## EXERCISE DESCRIPTION
Your reply should be the records below, duplicated exactly, with any picture removed.

◇ ◇ ◇ ◇ ◇

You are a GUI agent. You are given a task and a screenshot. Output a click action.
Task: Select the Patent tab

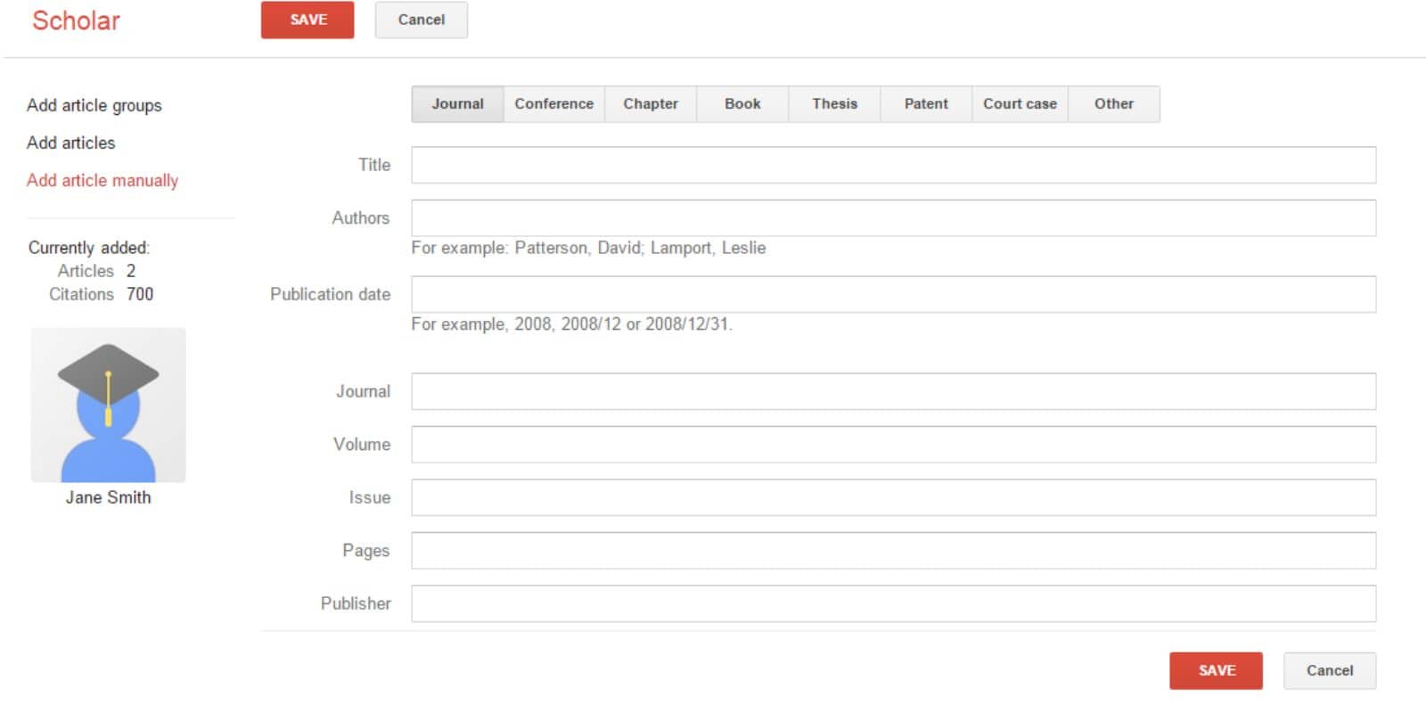point(926,103)
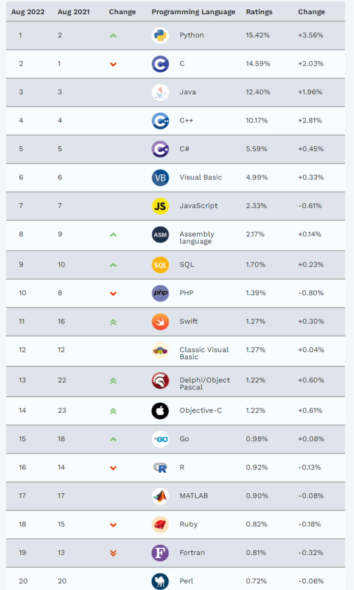This screenshot has height=590, width=354.
Task: Click the PHP logo icon
Action: click(160, 293)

◇ ◇ ◇ ◇ ◇

## RESULT FOR THIS EXERCISE
You are a GUI agent. You are given a task and a screenshot. Output a click action.
Task: Select the Patent tab

point(926,103)
This screenshot has height=590, width=354.
Task: Click the PHP logo icon
Action: click(160, 293)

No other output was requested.